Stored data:
"""

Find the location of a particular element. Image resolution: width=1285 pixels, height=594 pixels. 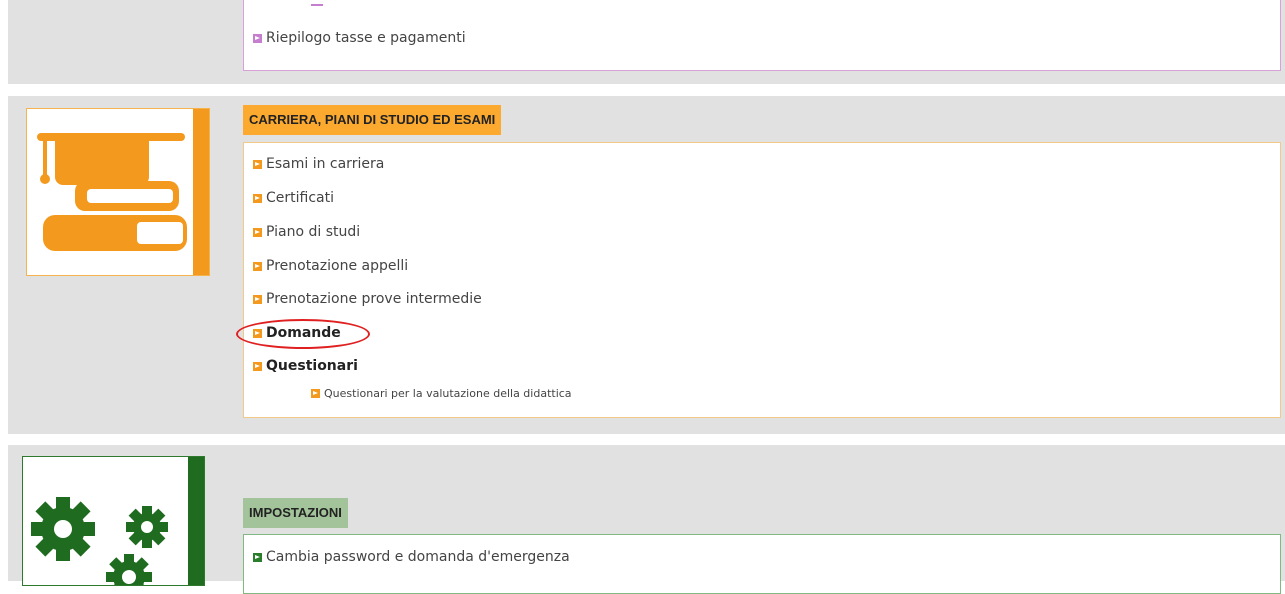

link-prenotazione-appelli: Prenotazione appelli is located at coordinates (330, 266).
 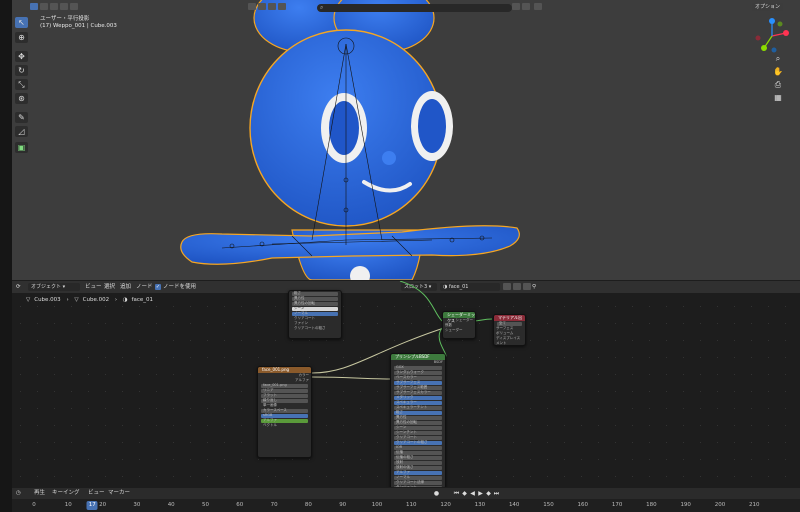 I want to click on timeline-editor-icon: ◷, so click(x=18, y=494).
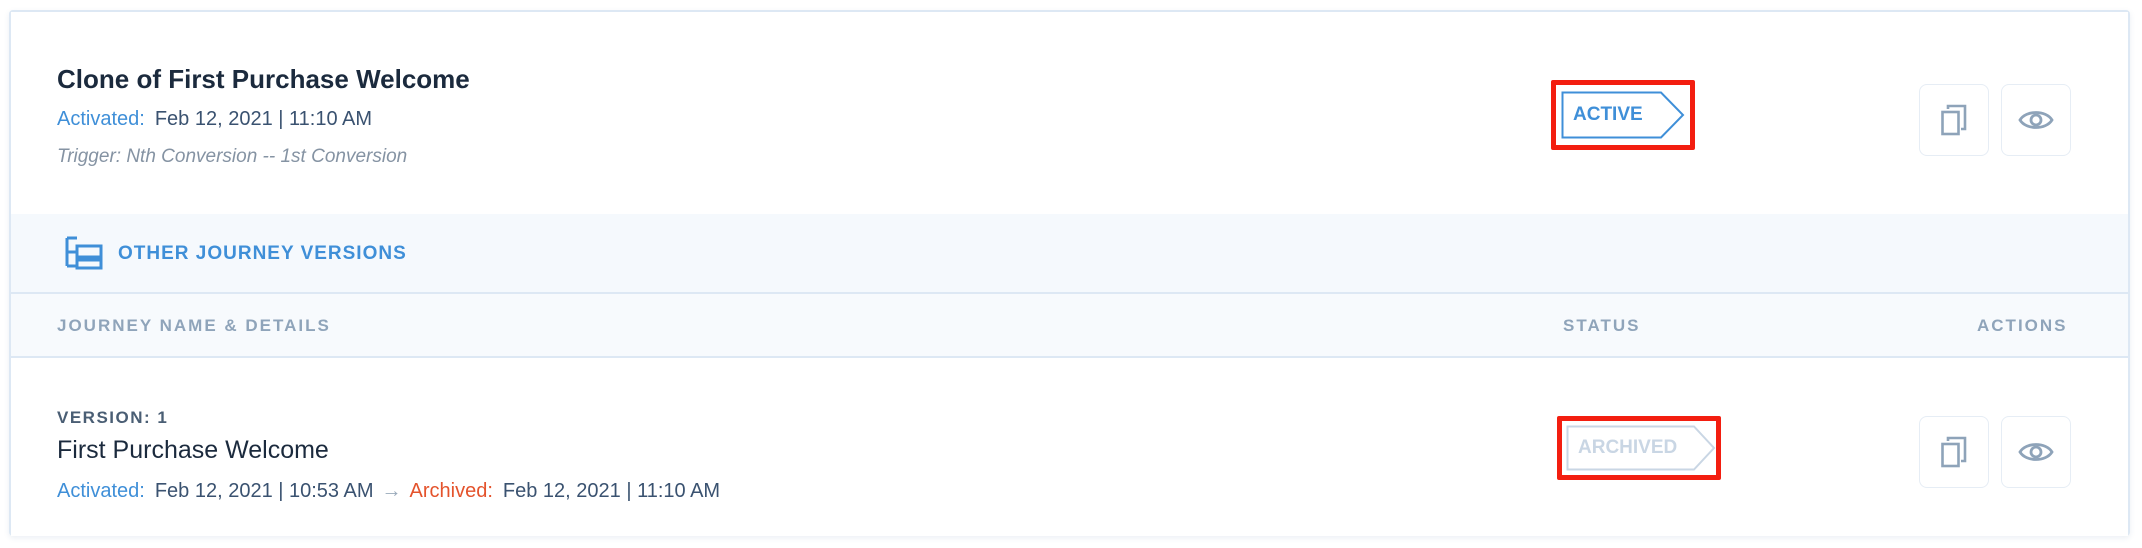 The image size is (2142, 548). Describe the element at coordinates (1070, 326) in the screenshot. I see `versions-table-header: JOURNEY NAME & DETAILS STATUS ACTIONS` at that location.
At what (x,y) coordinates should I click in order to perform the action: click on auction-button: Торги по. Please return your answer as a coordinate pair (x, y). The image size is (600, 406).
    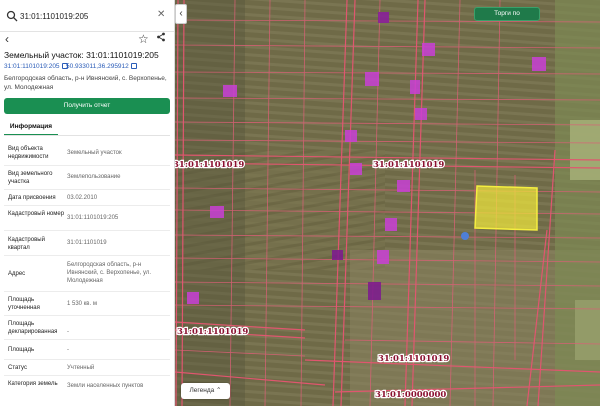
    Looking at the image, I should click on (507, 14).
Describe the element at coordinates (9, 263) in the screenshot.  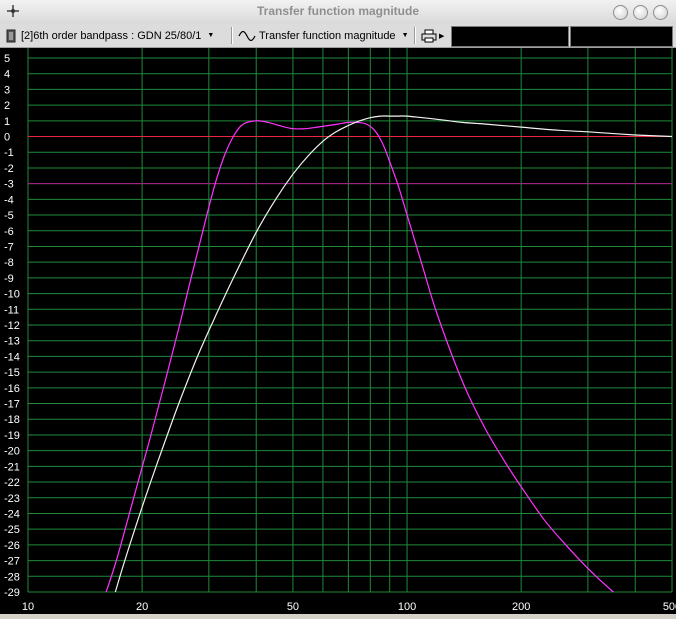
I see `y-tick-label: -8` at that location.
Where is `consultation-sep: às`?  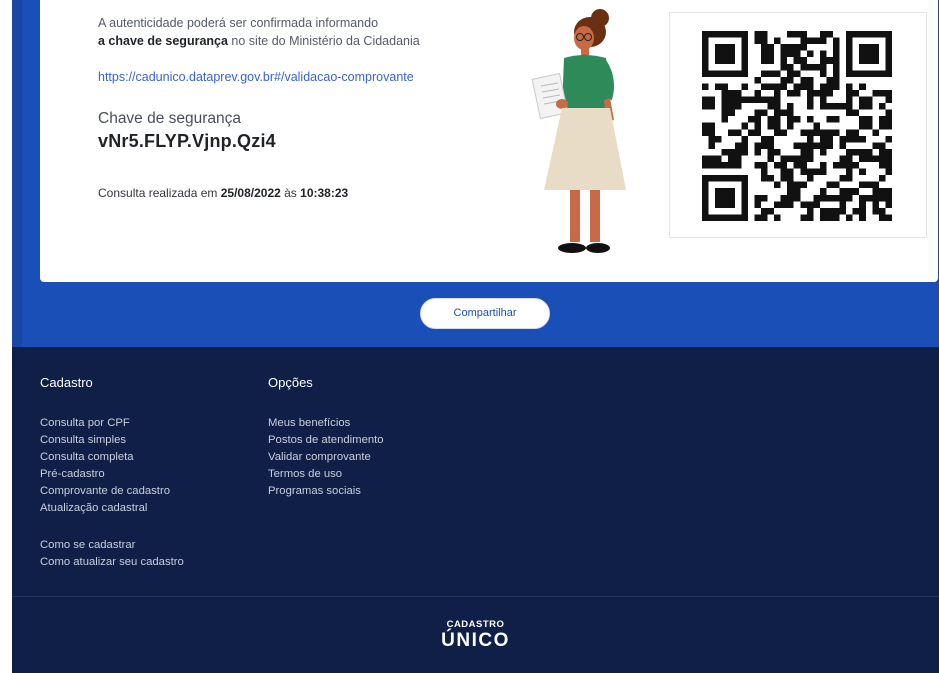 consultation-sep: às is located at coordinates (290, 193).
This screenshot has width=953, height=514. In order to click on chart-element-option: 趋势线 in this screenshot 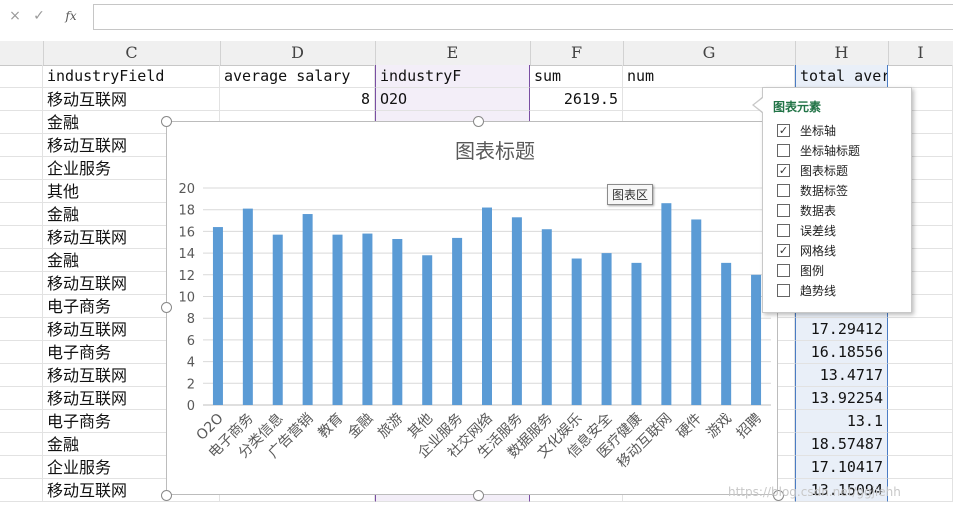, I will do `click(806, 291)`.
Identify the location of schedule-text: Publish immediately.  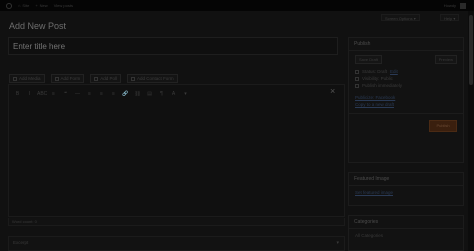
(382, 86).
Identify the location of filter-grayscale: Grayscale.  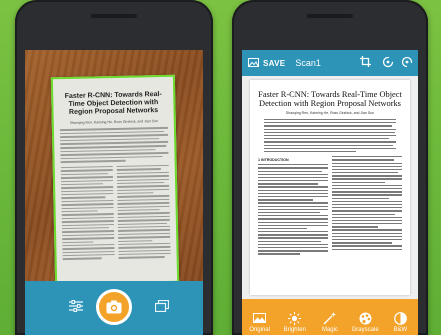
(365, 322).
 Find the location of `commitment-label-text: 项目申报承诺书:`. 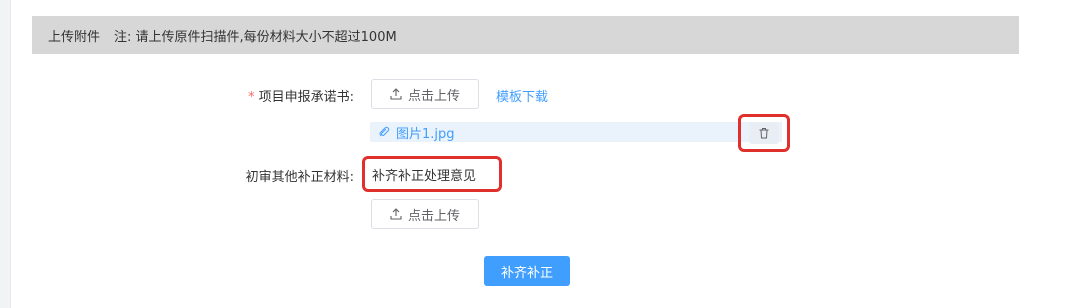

"""

## Instruction
Write out the data from its start down through the line that contains "link-prenotazione-appelli: Prenotazione appelli", without the pictures.

## Result for this exercise
Find the location of a particular element. Image resolution: width=1285 pixels, height=594 pixels. 

link-prenotazione-appelli: Prenotazione appelli is located at coordinates (330, 266).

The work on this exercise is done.